And all these effects are magnified by the fact that elevated cortisol levels reduce sleep time, especially REM sleep, thereby depriving people of the downtime needed for mental and physical health. Steroids may orchestrate a symphony of physiological effects, but as time passes the music turns into a cacophony.
Perhaps the most harmful effect of prolonged stress is the chronically raised heart rate and blood pressure, a condition known as hypertension. The unceasing pressure on arteries that comes with hypertension can cause small tears in arterial walls, tears which then attract healing agents called macrophages or, more commonly, white blood cells. Mounds of these sticky clotting agents grow over the arterial injuries, and subsequently trap passing molecules, like fats and cholesterol.
Larger and larger plaques form, which can become calcified, a condition known as atherosclerosis, or hardening of the arteries. As the plaques grow and block arteries, they decrease blood flow to the heart itself, causing myocardial ischemia, or angina, a recurring pain in the chest. If the plaques become large enough they may break off, producing a thrombus, or clot, which then travels downstream to smaller and smaller arteries, and ends up blocking an artery to the heart, causing a heart attack, or an artery to the brain, causing a stroke.
As the economic crisis deepens, cortisol’s catabolic effects add to the problems created by high blood pressure. Insulin, which normally withdraws glucose from our blood for storage in cells, has been inhibited for months now, so high levels of glucose and low-density lipoproteins, the so-called bad cholesterol, course through traders’ arteries. Muscles as well get broken down for their nutrients, and the resulting amino acids and glucose circulate needlessly in the blood, looking for an outlet in demanding physical struggle.
Our stress response is designed to fuel a muscular effort, yet the stress most of us now face is largely psychological and social, and we endure it sitting in a chair. The unused glucose ends up being deposited around the waist as fat, the type of fat deposit posing the greatest risk for heart disease. At the extreme, stressed individuals, with elevated glucose and inhibited insulin, can become susceptible to abdominal obesity and type 2 diabetes. Patients suffering from Cushing’s syndrome epitomise the change in body shape, having atrophied arm and leg muscles and fat build-up on the torso, neck and face, making them appear much like an apple on toothpicks. A year into the financial crisis, the testosterone-ripped iron men of the bull market start to look decidedly puffy.
In the myriad ways described here, the stress response, as it builds and ramifies over the course of weeks and months, worsens the credit crisis. The bodily response initiated to handle the stress feeds back on the brain, causing anxiety, fear and a tendency to see danger everywhere. By so doing, this steroid feedback loop, in which market losses and volatility lead to risk-aversion and to a further sell-off in the market, can exaggerate a bear market and turn it into a crash.
Body-brain interactions may thus shift risk preferences systematically across the business cycle, destabilising it. Economists and central bankers, such as Alan Greenspan, refer to an irrational pessimism upsetting the markets, just as John Maynard Keynes once spoke of the dimming of animal spirits. With the development of modern neuroscience and endocrinology we can begin to provide a scientific explanation for these colourful phrases: cortisol is the molecule of irrational pessimism.
═══
[Directions] Can you rewrite the passage on stress and markets, starting at the words "Body-brain interactions may" and stopping after "of irrational pessimism.", with "central bankers" updated to "policymakers"?

[Stored data]
═══
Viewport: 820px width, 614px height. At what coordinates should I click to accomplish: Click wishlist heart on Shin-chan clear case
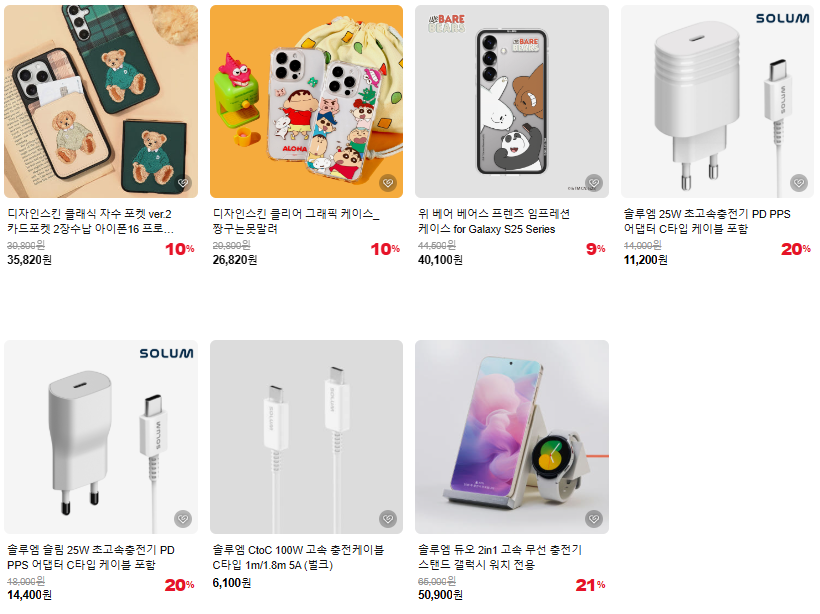coord(388,183)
═══
[Output of the task]
Body-brain interactions may thus shift risk preferences systematically across the business cycle, destabilising it. Economists and policymakers, such as Alan Greenspan, refer to an irrational pessimism upsetting the markets, just as John Maynard Keynes once spoke of the dimming of animal spirits. With the development of modern neuroscience and endocrinology we can begin to provide a scientific explanation for these colourful phrases: cortisol is the molecule of irrational pessimism.